I had scheduled my revision for the university entrance exam so that my breaks would coincide with the broadcast of matches of a Men's World Cup and now here I was, consumed by an existential debate about my strength of reason and my sense of duty in the face of the temptation to yield to pleasure and emotion. Before John Oliver warned me, I'd already dared to look inside the sausage.

Not only did it bother me, as it still does, the way in which professional men's football has been commercialised -which we have had a taste of with the arrest of Villar, the Neymar affair or the scuffles Leo Messi and Cristiano Ronaldo have had with the Treasury-, but also some of the ways we tell its stories. A sports journalism teacher told me that a part of the sector's press was corporate, especially that of Barça and Madrid. Besides agreeing with him, I think that in some cases the preference is for gossipy stories full of curiosities and varnished with institutionalism, corporatism and heroism, sometimes in the tone of the patrons of a bar, in which we, women, are a reward for the efforts of the heroes. Part of this inertia comes from within the media, publishing news about Barça because it's Barça, or with sporadic announcements of shame it alienates in favour of the team. If sport has unavoidably to have a privileged place in the information landscape -and this we should start to discuss, frankly-, then let's make sure that at least the information is relevant, rigorous and represents the variety of sports that exist and the diversity of people that play them. But not does every single one of FC Barcelona's historical achievements need to be commemorated with a documentary, when there are other male and female athletes in Catalonia who excel at an international level.

For this reason I have always admired those sport journalists who tell stories that go beyond worthless marketing. Articles in which the reader can find out about the very latest news and understand aspects like the social impact sport has and what techniques, craft and preparation there is behind the athletes' efforts. They tell you about the results, but also about the huge efforts that many water polo or handball players have to make to continue competing. They show you how the Cold War was played on hockey pitches and they explain the foundations of the Russian supremacy in synchronised swimming.

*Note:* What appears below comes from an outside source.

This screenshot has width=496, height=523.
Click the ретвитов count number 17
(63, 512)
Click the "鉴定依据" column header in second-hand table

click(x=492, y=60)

Perhaps I am projecting what I see in sport onto what I consider the sports press should be. Who knows. Deep down, what attracts me to sport is the human being's ability to overcome their limits and to create art with a racquet, with water up to their neck or hanging from the uneven bars, and how the group watching this takes in this effort until they subjectively become one with it. And this, of course, is also true of men's football. Three years after my existential dilemma, my consumption of and, above all, my emotional investment in the sport have not disappeared, but they have drastically reduced. Let's say that I've detoxed. I watch matches when I want to socialise, or to support women's football, but not much more. If the Barça men's team is playing well again, I will watch them from time to time, because I love to admire things being done well. And if they're playing badly, I will continue ignoring them like I have been. Right now, there are sportspeople with as much, or more, ability to offer us a good time full of nerves, glory, disappointment and, above all, admiration. So nor is it a big deal.